Chitosan mempunyai reaktivitas lebih tinggi daripada chitin karena memiliki gugus amina bebas yang bersifat nukleofil kuat. Hal ini menyebabkan chitosan lebih sering diaplikasikan dalam dunia industri, salah satunya yaitu hand sanitizer. Chitosan larut dalam pelarut organik (asam format, asam asetat, asam tartat dan asam sitrat) pada pH kurang dari 6,5. Kelarutan chitosan yang paling baik dalam larutan asam asetat 2% yang dipengaruhi oleh derajat deasetilasi dan rotasi spesifiknya. Bobot molekul yang tinggi dan panjangnya rantai chitosan yang mengakibatkannya sulit larut air. Disisi lain, kelarutan merupakan karakteristik penting untuk pemanfaatan chitosan. Keterbatasan kelarutan chitosan menyebabkan pemanfaatannya kurang optimal. Oleh karena itu, perlu dilakukan modifikasi dengan memutus rantai chitosan.
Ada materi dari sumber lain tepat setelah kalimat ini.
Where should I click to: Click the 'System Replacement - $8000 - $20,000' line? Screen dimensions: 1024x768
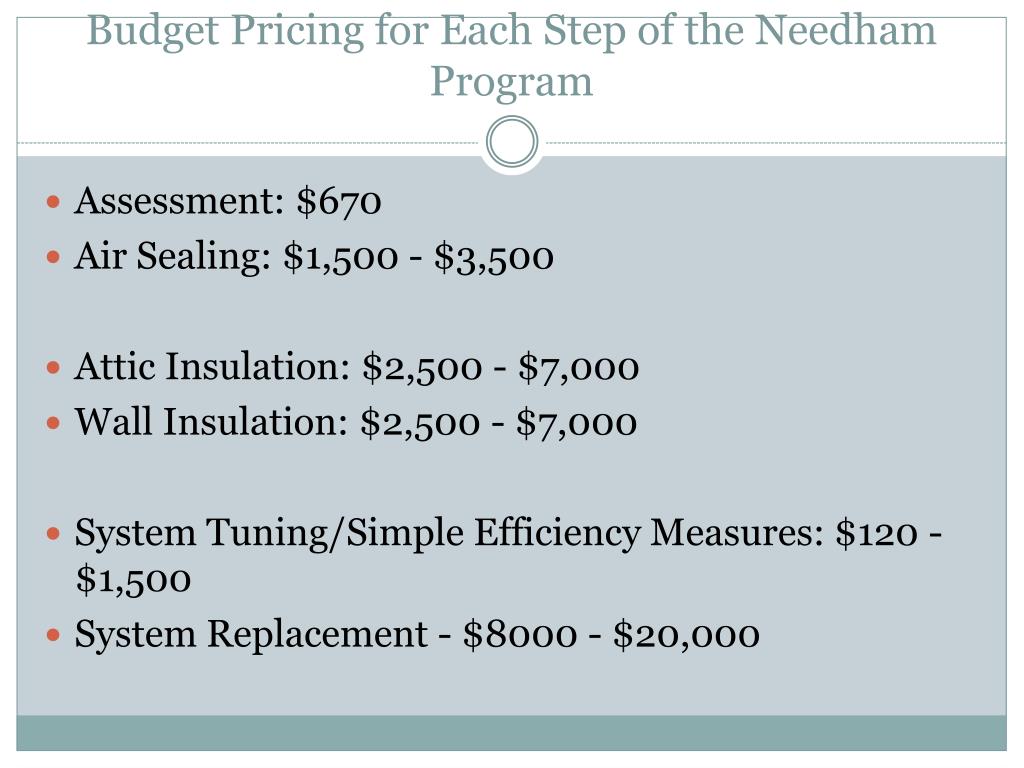[417, 634]
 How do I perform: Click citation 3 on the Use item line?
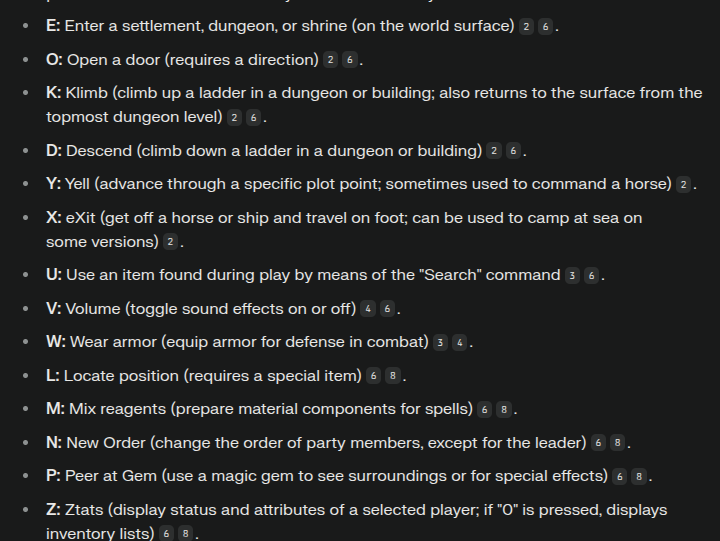572,276
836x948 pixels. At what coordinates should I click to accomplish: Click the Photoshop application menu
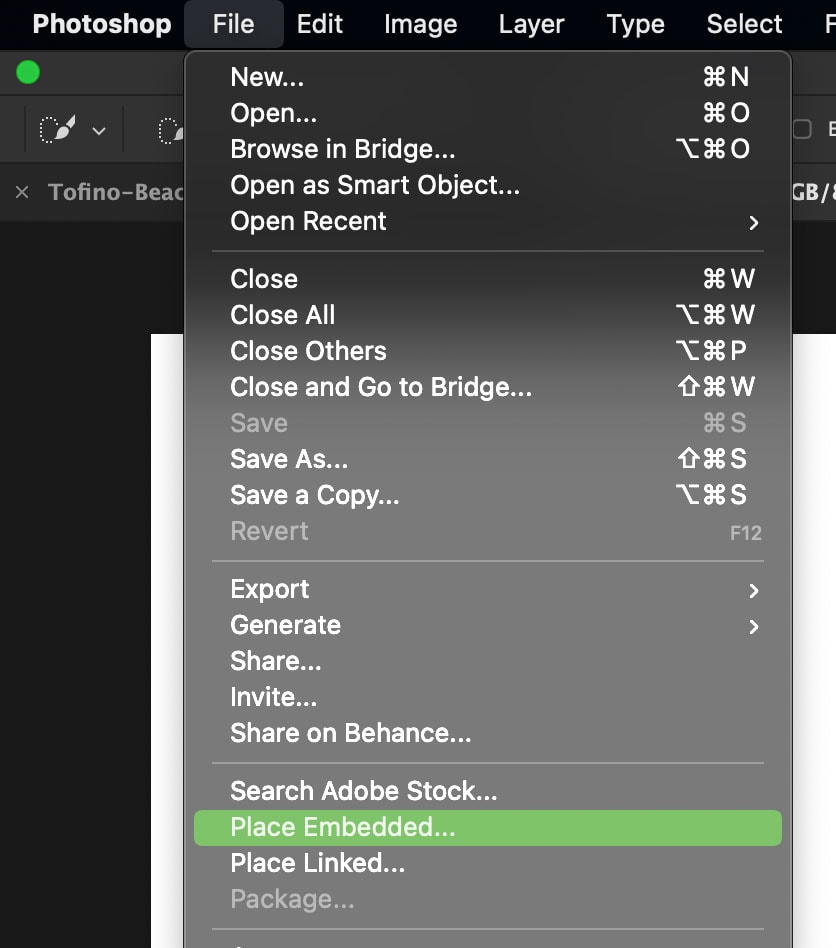101,24
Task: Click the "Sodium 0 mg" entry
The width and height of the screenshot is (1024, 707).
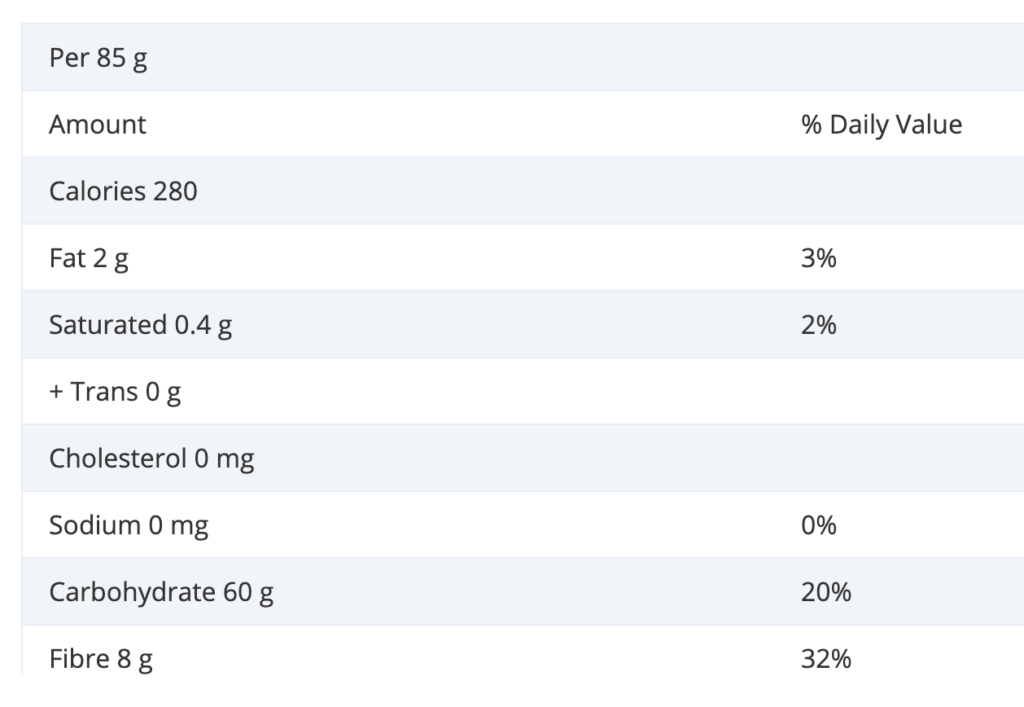Action: (128, 526)
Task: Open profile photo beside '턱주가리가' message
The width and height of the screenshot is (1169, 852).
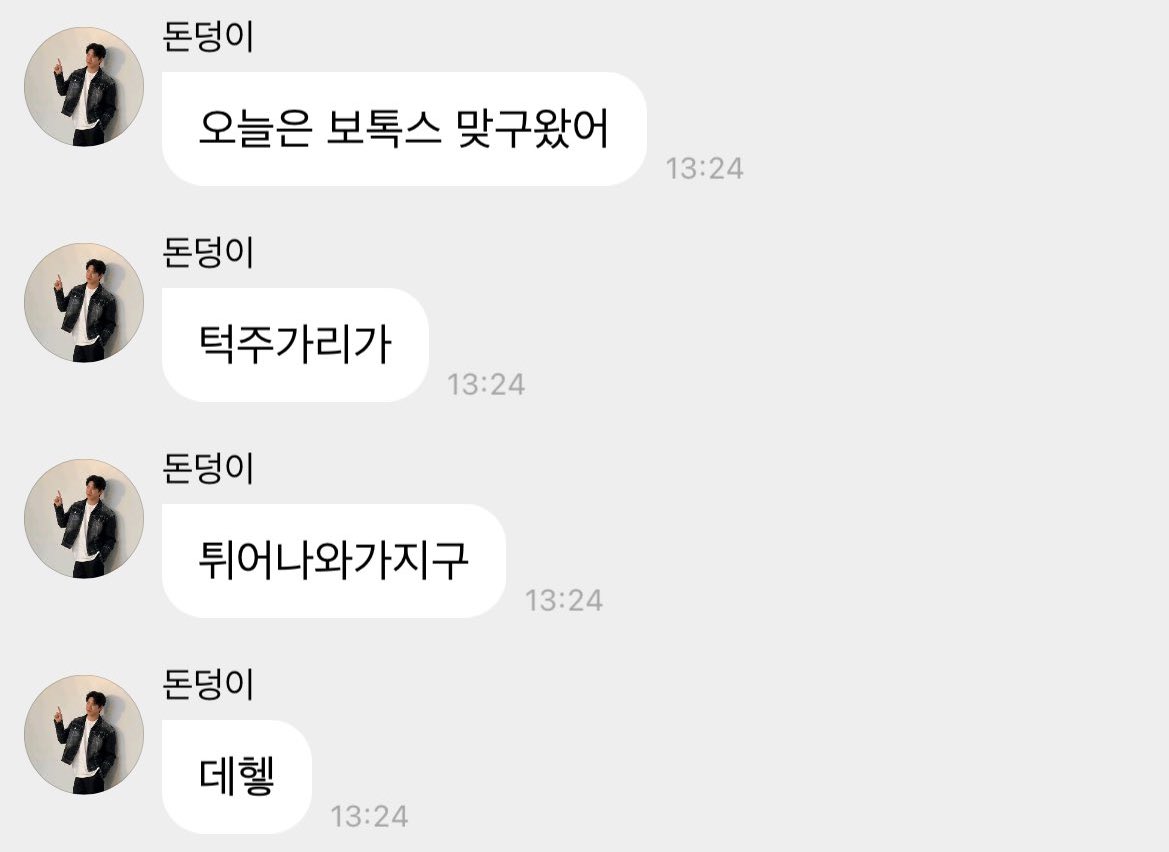Action: click(x=84, y=303)
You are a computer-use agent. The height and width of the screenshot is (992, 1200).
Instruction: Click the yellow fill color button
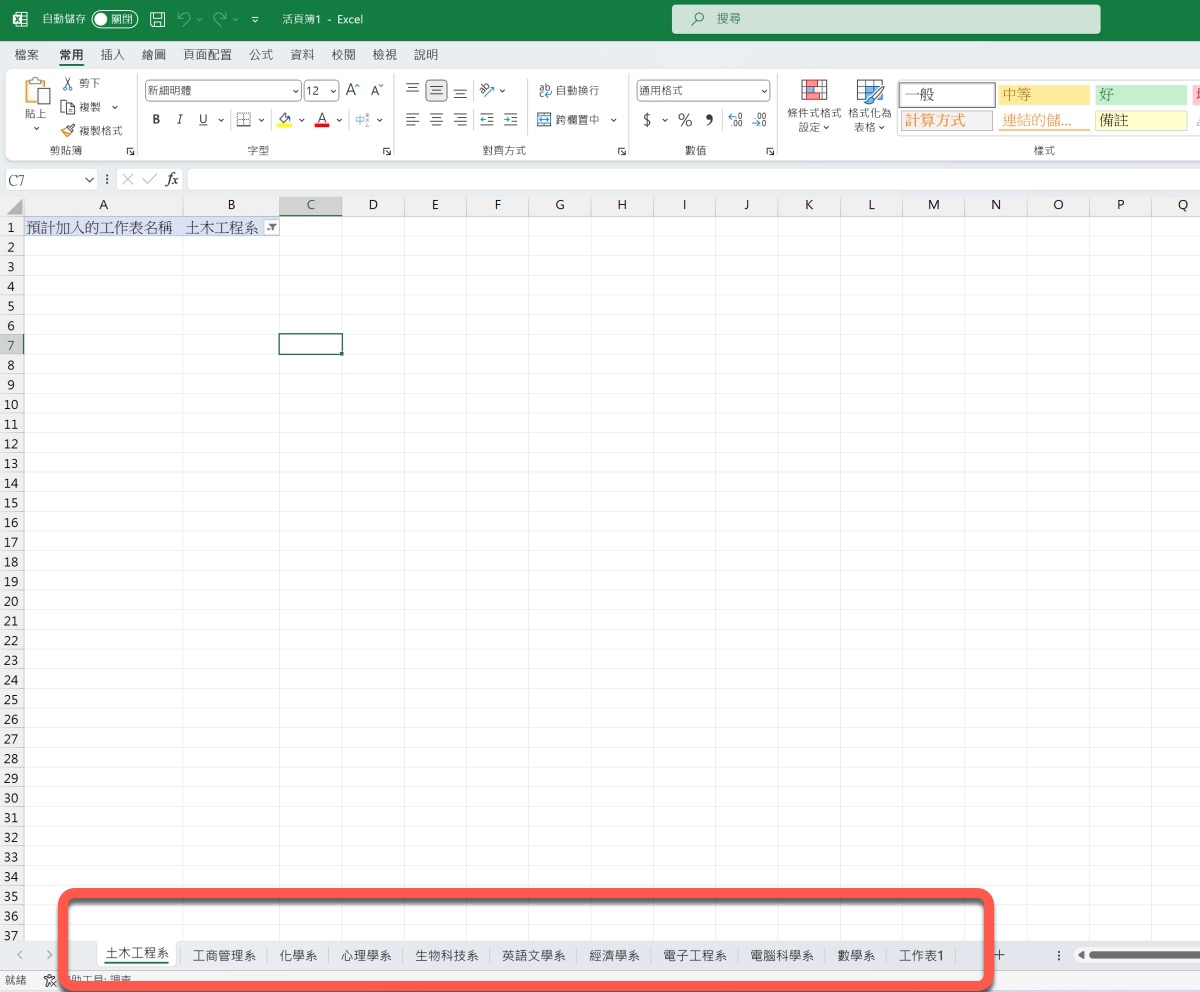point(285,120)

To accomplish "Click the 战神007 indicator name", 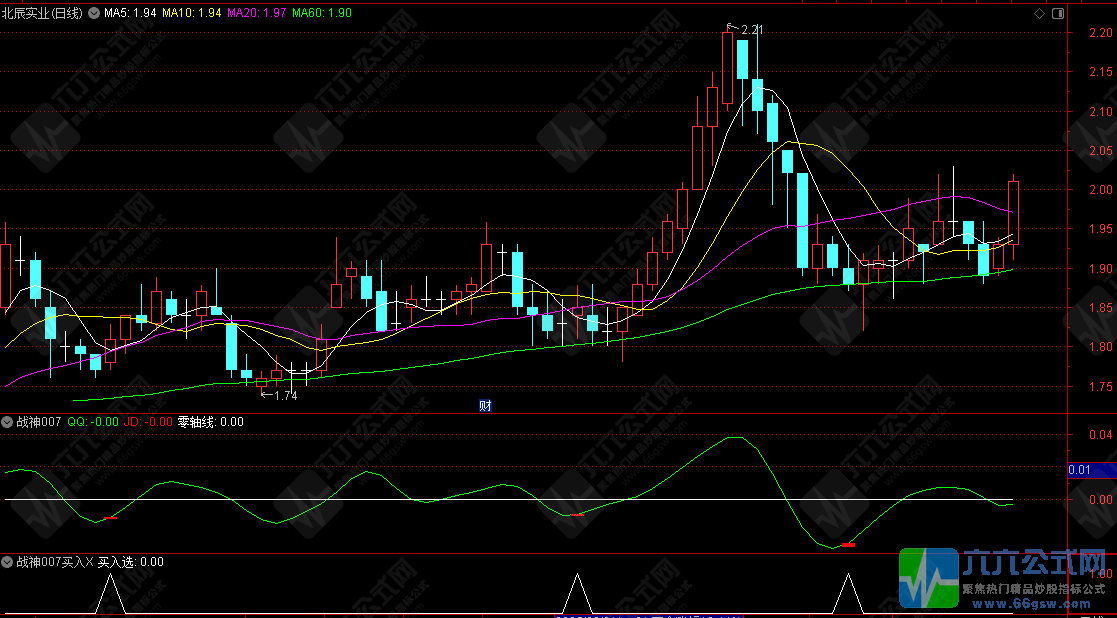I will pyautogui.click(x=38, y=422).
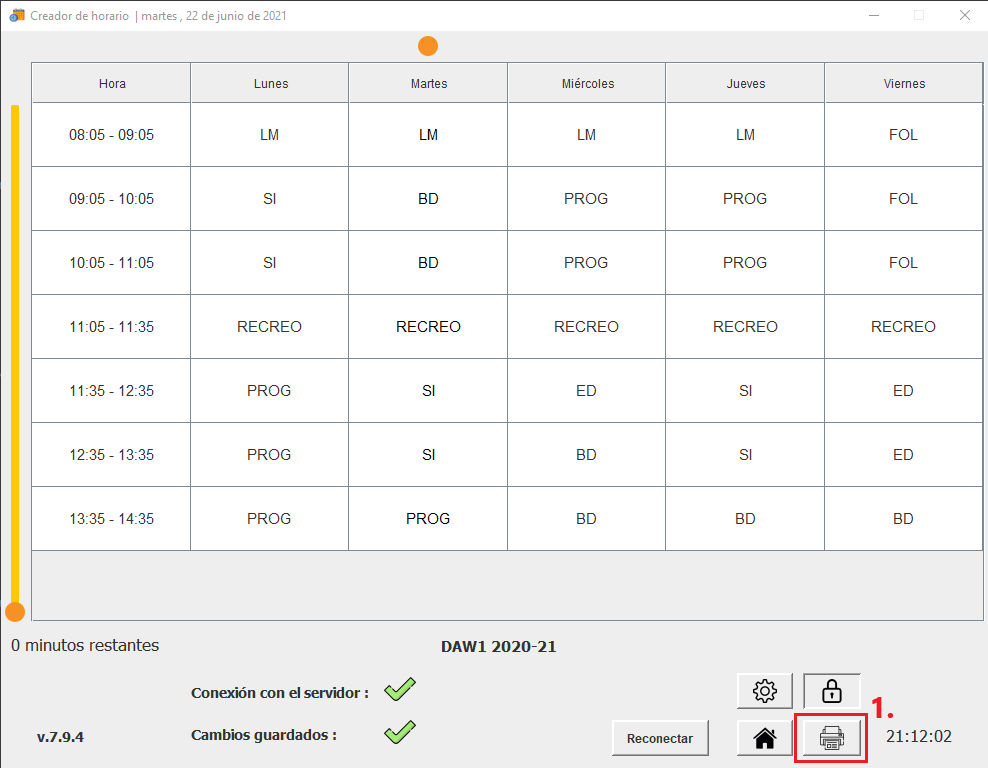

Salah satu metode depolimerisasi dengan menggunakan H2O2. Depolimerisasi ditentukan oleh konsentrasi dan suhu larutan H2O2. Suhu yang semakin meningkat akan mempercepat proses depolimerisasi rantai utama chitosan sehingga BM chitosan yang dihasilkan menurun. Semakin rendah BM chitosan maka tingkat kelarutannya semakin meningkat. Semakin tinggi konsentrasi H2O2 dapat mempercepat proses degradasi rantai utama chitosan dan juga mengakibatkan perubahan struktur kimia, seperti pembentukan ikatan karboksil. Chitosan larut air efektif sebagai antibakteri dibandingkan dengan chitosan alami, karena chitosan larut air memiliki derajat deasetilasi (DD) yang tinggi dan BM yang rendah. Semakin tinggi DD cenderung memiliki aktivitas antibakteri yang lebih kuat. Antibakteri adalah senyawa biologis atau kimia yang dapat mengganggu pertumbuhan dan aktivitas bakteri, khususnya bakteri yang merugikan manusia. Antibakteri dapat digunakan sebagai pencegahan terhadap berbagai infeksi bakteri pathogen seperti Escherichia coli dan Staphylococcus epidermidis. Pembuatan hand sanitizer chitosan ini dengan cara mencampurkan beberapa komponen seperti chitosan sebagai bahan aktif pada sediaan hand sanitizer tersebut, kemudian ditambahkan CH3COOH 1% sebagai pelarut chitosan, aquadest sebagai medium pendispersi, CMC 0,5% sebagai gelling agent, dan pengharum untuk menetralisir bau asam asetat sehingga menghasilkan sediaan dengan ukuran untuk masing-masing konsentrasi sebanyak 100 mL. Fisik dari sediaan gel hand sanitizer chitosan ini berwarna putih, dan beraroma bunga.